Nothing may be dropped or altered: reproduce all the data.

- DATA SUPPLIED
═══
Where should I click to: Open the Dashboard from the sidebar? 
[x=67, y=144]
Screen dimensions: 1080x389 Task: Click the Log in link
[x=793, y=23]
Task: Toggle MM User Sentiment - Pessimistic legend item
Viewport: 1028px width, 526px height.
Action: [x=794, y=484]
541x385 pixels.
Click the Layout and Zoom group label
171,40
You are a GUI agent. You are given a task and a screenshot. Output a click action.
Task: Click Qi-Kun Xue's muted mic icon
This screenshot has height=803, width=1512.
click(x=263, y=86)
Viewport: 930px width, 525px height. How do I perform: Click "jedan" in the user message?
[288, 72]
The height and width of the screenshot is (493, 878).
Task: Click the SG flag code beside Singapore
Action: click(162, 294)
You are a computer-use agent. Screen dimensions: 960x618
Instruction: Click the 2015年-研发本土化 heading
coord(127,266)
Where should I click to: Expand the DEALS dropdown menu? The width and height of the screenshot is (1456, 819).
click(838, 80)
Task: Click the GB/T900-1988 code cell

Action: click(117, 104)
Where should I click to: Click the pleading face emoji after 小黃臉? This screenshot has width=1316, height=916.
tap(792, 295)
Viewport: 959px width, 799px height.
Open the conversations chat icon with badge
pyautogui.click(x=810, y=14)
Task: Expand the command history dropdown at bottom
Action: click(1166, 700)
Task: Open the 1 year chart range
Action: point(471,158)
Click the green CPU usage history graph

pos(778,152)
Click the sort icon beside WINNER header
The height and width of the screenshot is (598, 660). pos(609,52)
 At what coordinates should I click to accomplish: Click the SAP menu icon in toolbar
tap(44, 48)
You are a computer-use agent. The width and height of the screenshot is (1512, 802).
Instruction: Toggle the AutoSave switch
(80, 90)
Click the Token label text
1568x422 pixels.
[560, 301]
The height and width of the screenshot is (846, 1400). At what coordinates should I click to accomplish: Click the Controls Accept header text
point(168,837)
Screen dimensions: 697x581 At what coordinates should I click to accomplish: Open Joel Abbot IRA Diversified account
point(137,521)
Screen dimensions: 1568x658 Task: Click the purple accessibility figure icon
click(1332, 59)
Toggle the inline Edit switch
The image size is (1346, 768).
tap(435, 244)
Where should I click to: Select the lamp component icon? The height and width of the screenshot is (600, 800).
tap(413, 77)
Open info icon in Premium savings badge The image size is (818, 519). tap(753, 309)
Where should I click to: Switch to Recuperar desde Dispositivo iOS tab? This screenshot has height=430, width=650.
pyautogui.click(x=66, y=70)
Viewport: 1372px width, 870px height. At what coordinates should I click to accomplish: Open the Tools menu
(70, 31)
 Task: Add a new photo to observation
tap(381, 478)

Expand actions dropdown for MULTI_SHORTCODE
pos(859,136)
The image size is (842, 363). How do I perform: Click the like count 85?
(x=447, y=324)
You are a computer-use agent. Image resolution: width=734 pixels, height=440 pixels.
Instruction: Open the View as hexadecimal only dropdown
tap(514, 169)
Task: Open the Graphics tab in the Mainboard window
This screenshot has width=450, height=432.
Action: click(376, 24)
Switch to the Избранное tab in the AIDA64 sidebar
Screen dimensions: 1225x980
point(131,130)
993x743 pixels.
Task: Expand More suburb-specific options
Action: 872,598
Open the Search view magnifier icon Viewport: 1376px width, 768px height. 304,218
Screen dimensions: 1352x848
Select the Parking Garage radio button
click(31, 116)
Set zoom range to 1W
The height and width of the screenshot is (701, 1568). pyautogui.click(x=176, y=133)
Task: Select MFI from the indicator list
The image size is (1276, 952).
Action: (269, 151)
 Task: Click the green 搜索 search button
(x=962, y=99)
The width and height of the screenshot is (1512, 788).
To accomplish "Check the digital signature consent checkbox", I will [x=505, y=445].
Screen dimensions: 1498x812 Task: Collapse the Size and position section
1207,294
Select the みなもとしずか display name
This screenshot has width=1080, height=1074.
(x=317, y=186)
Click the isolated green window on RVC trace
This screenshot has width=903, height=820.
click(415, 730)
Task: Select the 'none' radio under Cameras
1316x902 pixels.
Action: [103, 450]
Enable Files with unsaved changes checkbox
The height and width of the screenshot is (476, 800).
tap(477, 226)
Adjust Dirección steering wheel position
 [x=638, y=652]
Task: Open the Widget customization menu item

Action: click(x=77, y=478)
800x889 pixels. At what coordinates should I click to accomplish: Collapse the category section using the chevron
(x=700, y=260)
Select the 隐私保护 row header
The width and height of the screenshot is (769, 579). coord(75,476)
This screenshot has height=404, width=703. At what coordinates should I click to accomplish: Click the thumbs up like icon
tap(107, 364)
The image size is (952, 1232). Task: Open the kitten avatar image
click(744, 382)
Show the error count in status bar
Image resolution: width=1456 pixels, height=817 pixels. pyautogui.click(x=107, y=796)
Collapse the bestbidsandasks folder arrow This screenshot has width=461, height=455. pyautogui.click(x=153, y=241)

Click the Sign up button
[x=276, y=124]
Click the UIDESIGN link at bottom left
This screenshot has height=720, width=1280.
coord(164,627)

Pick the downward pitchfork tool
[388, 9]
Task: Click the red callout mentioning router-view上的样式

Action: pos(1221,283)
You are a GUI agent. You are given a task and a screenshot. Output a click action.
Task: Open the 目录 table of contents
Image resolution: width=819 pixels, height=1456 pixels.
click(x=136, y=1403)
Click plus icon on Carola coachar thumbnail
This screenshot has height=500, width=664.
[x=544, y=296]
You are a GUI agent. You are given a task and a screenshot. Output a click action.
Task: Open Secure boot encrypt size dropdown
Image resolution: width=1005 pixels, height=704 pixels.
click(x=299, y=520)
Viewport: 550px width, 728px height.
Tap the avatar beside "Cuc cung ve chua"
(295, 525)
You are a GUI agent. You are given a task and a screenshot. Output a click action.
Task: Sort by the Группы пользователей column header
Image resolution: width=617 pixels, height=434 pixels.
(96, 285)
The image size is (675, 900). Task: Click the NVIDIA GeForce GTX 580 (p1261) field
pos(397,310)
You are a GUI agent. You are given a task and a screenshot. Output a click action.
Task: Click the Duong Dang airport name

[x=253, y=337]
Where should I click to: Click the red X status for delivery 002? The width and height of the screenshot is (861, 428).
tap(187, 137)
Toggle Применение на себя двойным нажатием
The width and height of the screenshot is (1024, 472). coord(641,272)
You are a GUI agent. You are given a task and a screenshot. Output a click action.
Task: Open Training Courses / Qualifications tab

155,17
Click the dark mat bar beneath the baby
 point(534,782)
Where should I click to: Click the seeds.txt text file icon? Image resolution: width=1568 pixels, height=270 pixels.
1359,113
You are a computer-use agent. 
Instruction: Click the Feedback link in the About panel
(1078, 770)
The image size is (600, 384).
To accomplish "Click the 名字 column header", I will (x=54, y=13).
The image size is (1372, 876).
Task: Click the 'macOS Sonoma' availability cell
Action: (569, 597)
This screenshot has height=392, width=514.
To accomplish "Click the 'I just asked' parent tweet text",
═══
- RESULT OF THE TASK
Where should I click to: Open the Dashboard from the sidebar? 
[x=67, y=144]
Screen dimensions: 1080x389 Task: Click the Log in link
[x=793, y=23]
Task: Toggle MM User Sentiment - Pessimistic legend item
Viewport: 1028px width, 526px height.
Action: [x=794, y=484]
541x385 pixels.
Click the Layout and Zoom group label
171,40
You are a GUI agent. You are given a task and a screenshot. Output a click action.
Task: Click Qi-Kun Xue's muted mic icon
This screenshot has height=803, width=1512.
click(x=263, y=86)
Viewport: 930px width, 525px height. How do I perform: Click "jedan" in the user message?
[288, 72]
The height and width of the screenshot is (493, 878).
Task: Click the SG flag code beside Singapore
Action: click(162, 294)
You are a computer-use agent. Screen dimensions: 960x618
Instruction: Click the 2015年-研发本土化 heading
coord(127,266)
Where should I click to: Expand the DEALS dropdown menu? The width and height of the screenshot is (1456, 819).
click(838, 80)
Task: Click the GB/T900-1988 code cell

Action: click(117, 104)
Where should I click to: Click the pleading face emoji after 小黃臉? This screenshot has width=1316, height=916.
tap(792, 295)
Viewport: 959px width, 799px height.
Open the conversations chat icon with badge
pyautogui.click(x=810, y=14)
Task: Expand the command history dropdown at bottom
Action: click(1166, 700)
Task: Open the 1 year chart range
Action: point(471,158)
Click the green CPU usage history graph

pos(778,152)
Click the sort icon beside WINNER header
The height and width of the screenshot is (598, 660). pos(609,52)
 At what coordinates should I click to accomplish: Click the SAP menu icon in toolbar
tap(44, 48)
You are a computer-use agent. The width and height of the screenshot is (1512, 802).
Instruction: Toggle the AutoSave switch
(80, 90)
Click the Token label text
1568x422 pixels.
[560, 301]
The height and width of the screenshot is (846, 1400). At what coordinates should I click to accomplish: Click the Controls Accept header text
point(168,837)
Screen dimensions: 697x581 At what coordinates should I click to accomplish: Open Joel Abbot IRA Diversified account
point(137,521)
Screen dimensions: 1568x658 Task: Click the purple accessibility figure icon
click(1332, 59)
Toggle the inline Edit switch
The image size is (1346, 768).
tap(435, 244)
Where should I click to: Select the lamp component icon? The height and width of the screenshot is (600, 800).
tap(413, 77)
Open info icon in Premium savings badge The image size is (818, 519). tap(753, 309)
Where should I click to: Switch to Recuperar desde Dispositivo iOS tab? This screenshot has height=430, width=650.
pyautogui.click(x=66, y=70)
Viewport: 1372px width, 870px height. At what coordinates should I click to accomplish: Open the Tools menu
(70, 31)
 Task: Add a new photo to observation
tap(381, 478)

Expand actions dropdown for MULTI_SHORTCODE
pos(859,136)
The image size is (842, 363). How do I perform: Click the like count 85?
(x=447, y=324)
You are a computer-use agent. Image resolution: width=734 pixels, height=440 pixels.
Instruction: Open the View as hexadecimal only dropdown
tap(514, 169)
Task: Open the Graphics tab in the Mainboard window
This screenshot has width=450, height=432.
Action: click(376, 24)
Switch to the Избранное tab in the AIDA64 sidebar
Screen dimensions: 1225x980
point(131,130)
993x743 pixels.
Task: Expand More suburb-specific options
Action: 872,598
Open the Search view magnifier icon Viewport: 1376px width, 768px height. 304,218
Screen dimensions: 1352x848
Select the Parking Garage radio button
click(31, 116)
Set zoom range to 1W
The height and width of the screenshot is (701, 1568). pyautogui.click(x=176, y=133)
Task: Select MFI from the indicator list
The image size is (1276, 952).
Action: (269, 151)
 Task: Click the green 搜索 search button
(x=962, y=99)
The width and height of the screenshot is (1512, 788).
To accomplish "Check the digital signature consent checkbox", I will [x=505, y=445].
Screen dimensions: 1498x812 Task: Collapse the Size and position section
1207,294
Select the みなもとしずか display name
This screenshot has width=1080, height=1074.
(x=317, y=186)
Click the isolated green window on RVC trace
This screenshot has width=903, height=820.
click(415, 730)
Task: Select the 'none' radio under Cameras
1316x902 pixels.
Action: [103, 450]
Enable Files with unsaved changes checkbox
The height and width of the screenshot is (476, 800).
tap(477, 226)
Adjust Dirección steering wheel position
 [x=638, y=652]
Task: Open the Widget customization menu item

Action: click(x=77, y=478)
800x889 pixels. At what coordinates should I click to accomplish: Collapse the category section using the chevron
(x=700, y=260)
Select the 隐私保护 row header
The width and height of the screenshot is (769, 579). coord(75,476)
This screenshot has height=404, width=703. At what coordinates should I click to accomplish: Click the thumbs up like icon
tap(107, 364)
The image size is (952, 1232). Task: Open the kitten avatar image
click(744, 382)
Show the error count in status bar
Image resolution: width=1456 pixels, height=817 pixels. pyautogui.click(x=107, y=796)
Collapse the bestbidsandasks folder arrow This screenshot has width=461, height=455. pyautogui.click(x=153, y=241)

Click the Sign up button
[x=276, y=124]
Click the UIDESIGN link at bottom left
This screenshot has height=720, width=1280.
coord(164,627)

Pick the downward pitchfork tool
[388, 9]
Task: Click the red callout mentioning router-view上的样式

Action: pos(1221,283)
You are a GUI agent. You are given a task and a screenshot. Output a click action.
Task: Open the 目录 table of contents
Image resolution: width=819 pixels, height=1456 pixels.
click(x=136, y=1403)
Click plus icon on Carola coachar thumbnail
This screenshot has height=500, width=664.
[x=544, y=296]
You are a GUI agent. You are given a task and a screenshot. Output a click action.
Task: Open Secure boot encrypt size dropdown
Image resolution: width=1005 pixels, height=704 pixels.
click(x=299, y=520)
Viewport: 550px width, 728px height.
Tap the avatar beside "Cuc cung ve chua"
(295, 525)
You are a GUI agent. You are given a task and a screenshot. Output a click action.
Task: Sort by the Группы пользователей column header
Image resolution: width=617 pixels, height=434 pixels.
(96, 285)
The image size is (675, 900). Task: Click the NVIDIA GeForce GTX 580 (p1261) field
pos(397,310)
You are a GUI agent. You are given a task and a screenshot. Output a click action.
Task: Click the Duong Dang airport name

[x=253, y=337]
Where should I click to: Click the red X status for delivery 002? The width and height of the screenshot is (861, 428).
tap(187, 137)
Toggle Применение на себя двойным нажатием
The width and height of the screenshot is (1024, 472). coord(641,272)
You are a GUI agent. You are given a task and a screenshot. Output a click action.
Task: Open Training Courses / Qualifications tab

155,17
Click the dark mat bar beneath the baby
 point(534,782)
Where should I click to: Click the seeds.txt text file icon? Image resolution: width=1568 pixels, height=270 pixels.
1359,113
You are a computer-use agent. 
Instruction: Click the Feedback link in the About panel
(1078, 770)
The image size is (600, 384).
To accomplish "Click the 名字 column header", I will (x=54, y=13).
The image size is (1372, 876).
Task: Click the 'macOS Sonoma' availability cell
Action: (569, 597)
This screenshot has height=392, width=514.
To accomplish "Click the 'I just asked' parent tweet text",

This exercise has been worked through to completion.